PdVega examples

Imports

[1]:
import numpy as np
import pandas as pd
import pdvega

Declarative description of the data visualisation

Vega-Lite can be used to declaratively describe how the data should be mapped to visualisation functions. With pdvega, this specification is available in a similar way to the Matplotlib API: data.plot simply needs to be replaced by data.vgplot, where data refers to pandas series or DataFrame objects.

Loading a DataFrame with time series of share prices:

[2]:
from vega_datasets import data


stocks = data.stocks(pivoted=True)

Matplotlib API:

[3]:
stocks.plot.line()
[3]:
<Axes: xlabel='date'>
../../_images/vega_pdvega_examples_7_1.png

pdvega API

[5]:
stocks.vgplot.line()
../../_images/vega_pdvega_examples_9_2.png

The result is beautiful data visualisations with a minimum of boilerplate. In addition, the diagrams created from pdvega are interactive and can be moved and enlarged/shrunk.
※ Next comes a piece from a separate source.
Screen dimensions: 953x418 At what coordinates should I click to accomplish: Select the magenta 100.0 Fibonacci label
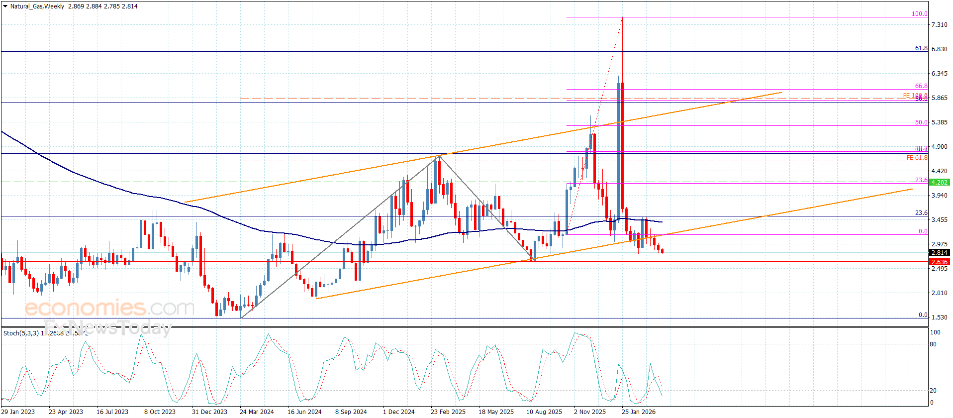coord(919,14)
Simple data visualisations with data.vgplot

The central interface of pdvega is the vgplot attribute, which is added to pandas DataFrame and Series objects.

As with the pandas plots, there are two ways to create diagrams:

  1. the vgplot attribute of a pandas object can be called directly, for example

iris.vgplot(kind="scatter", x="sepalLength", y="petalLength", c="species")
  1. Alternatively, the specific method assigned to each chart type can also be called:

iris.vgplot.scatter(x="sepalLength", y="petalLength", c="species")
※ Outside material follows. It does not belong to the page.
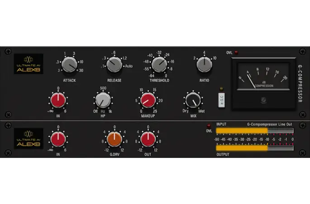The image size is (310, 204).
Task: Click the HP filter knob
Action: [103, 100]
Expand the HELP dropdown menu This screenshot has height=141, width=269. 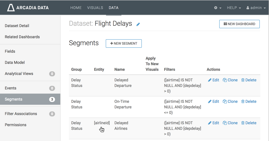234,8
This approach offers the advantage that available plot types can be analysed via tab completion. The individual functions also provide more detailed documentation of the arguments available for each method.

Diagram types

The vgplot API provides nine basic diagram types:

Line charts with vgplot.line

The default chart type for vgplot is a line chart.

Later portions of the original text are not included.